STATED TASK => Return every line of the listing below verbatim, omitting the pictures.

»»

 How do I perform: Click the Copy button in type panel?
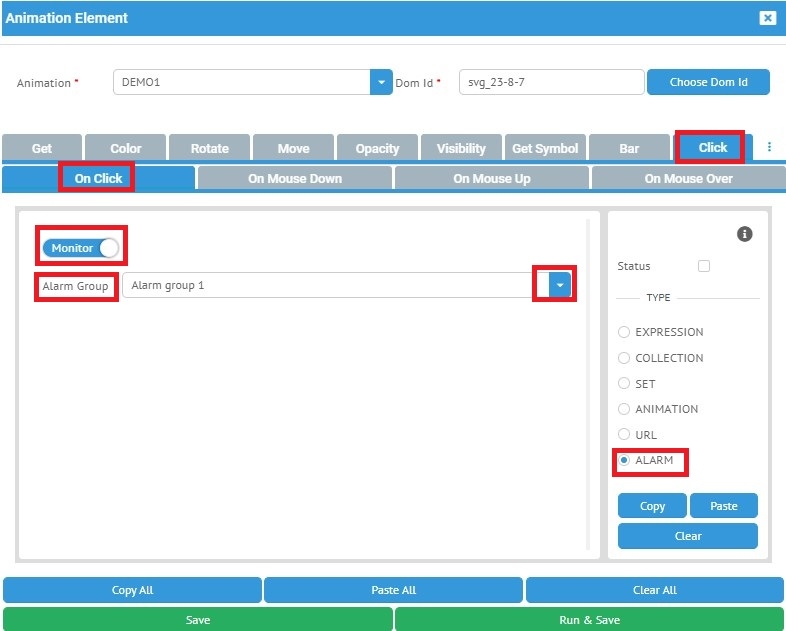(652, 506)
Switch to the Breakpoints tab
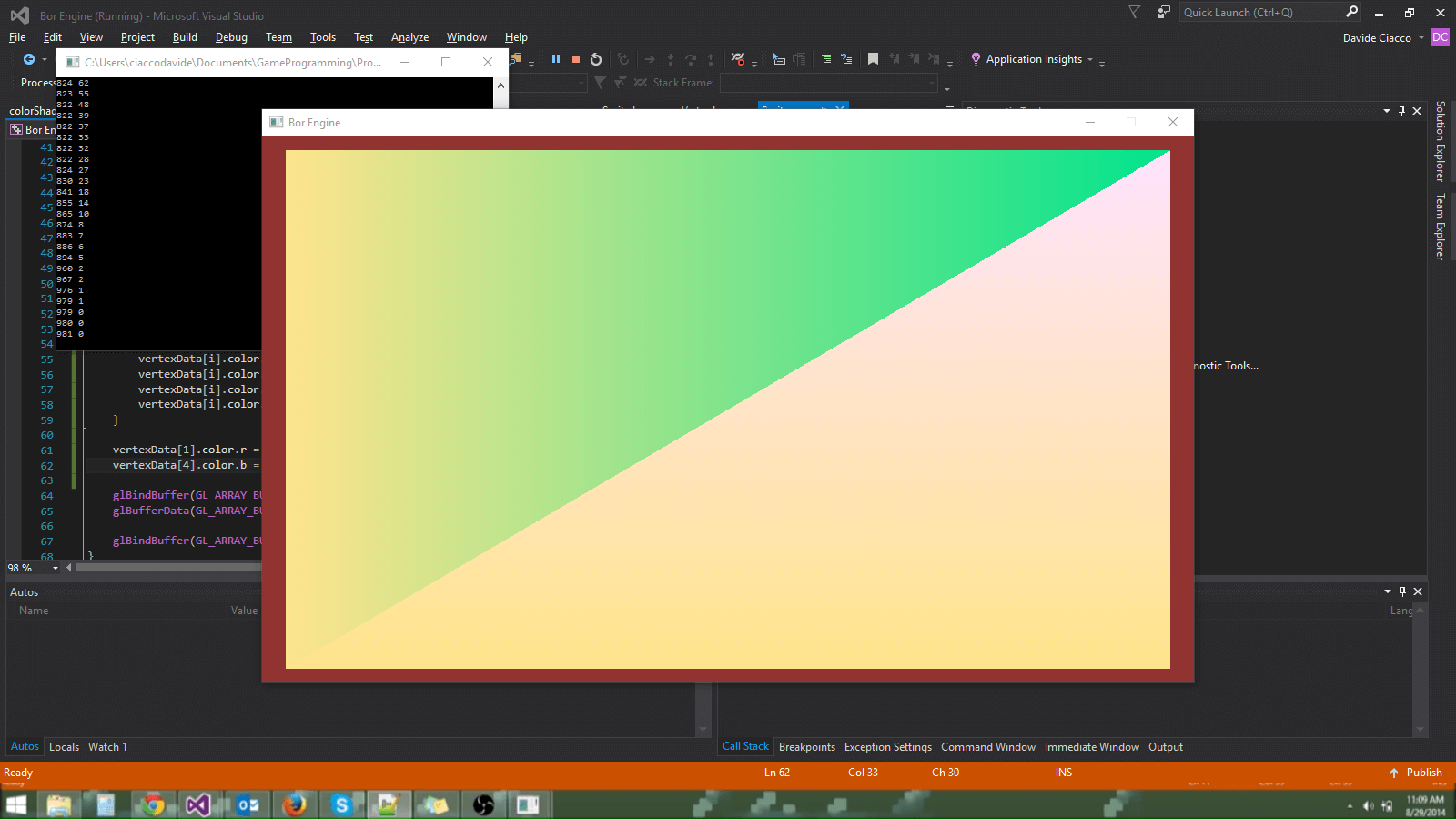 [806, 747]
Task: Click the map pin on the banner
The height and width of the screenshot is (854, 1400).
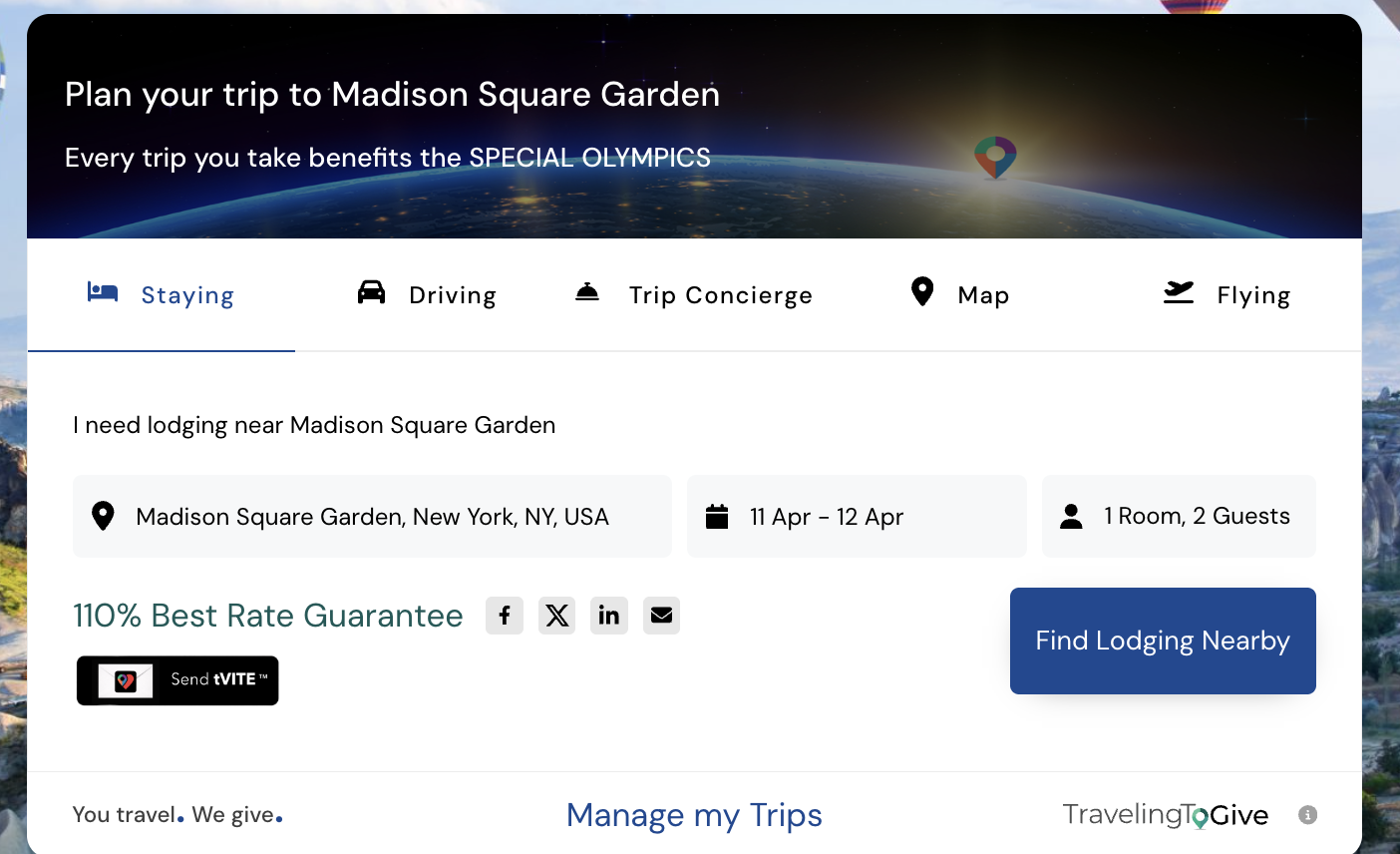Action: coord(995,158)
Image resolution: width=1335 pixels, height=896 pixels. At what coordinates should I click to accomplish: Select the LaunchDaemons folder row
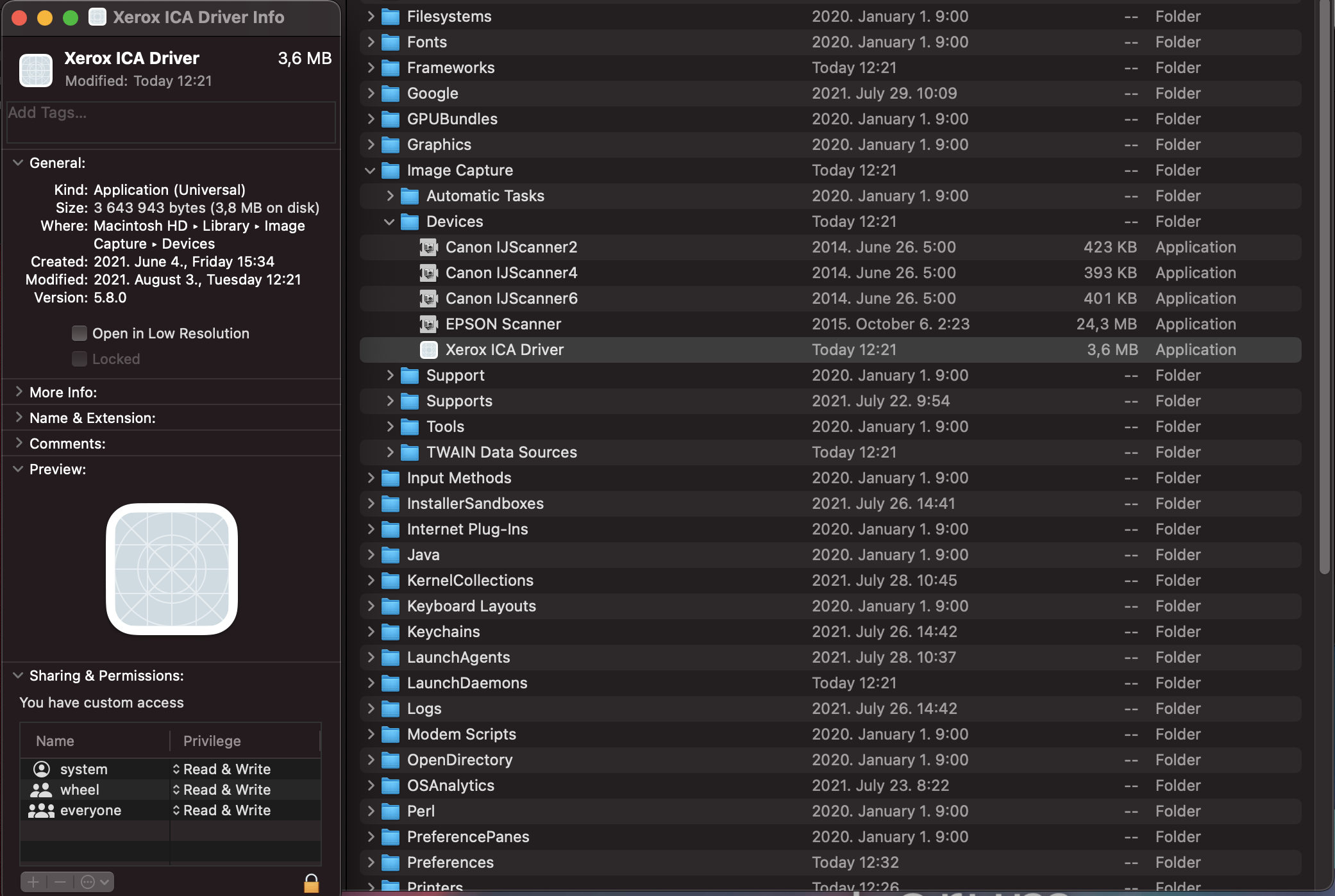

««

PROBLEM SOLUTION =>
 How do I perform: Click the Copy button in type panel?
(652, 506)
Switch to the Breakpoints tab
 [806, 747]
Task: Click the map pin on the banner
The height and width of the screenshot is (854, 1400).
Action: coord(995,158)
Image resolution: width=1335 pixels, height=896 pixels. At what coordinates should I click to accomplish: Select the LaunchDaemons folder row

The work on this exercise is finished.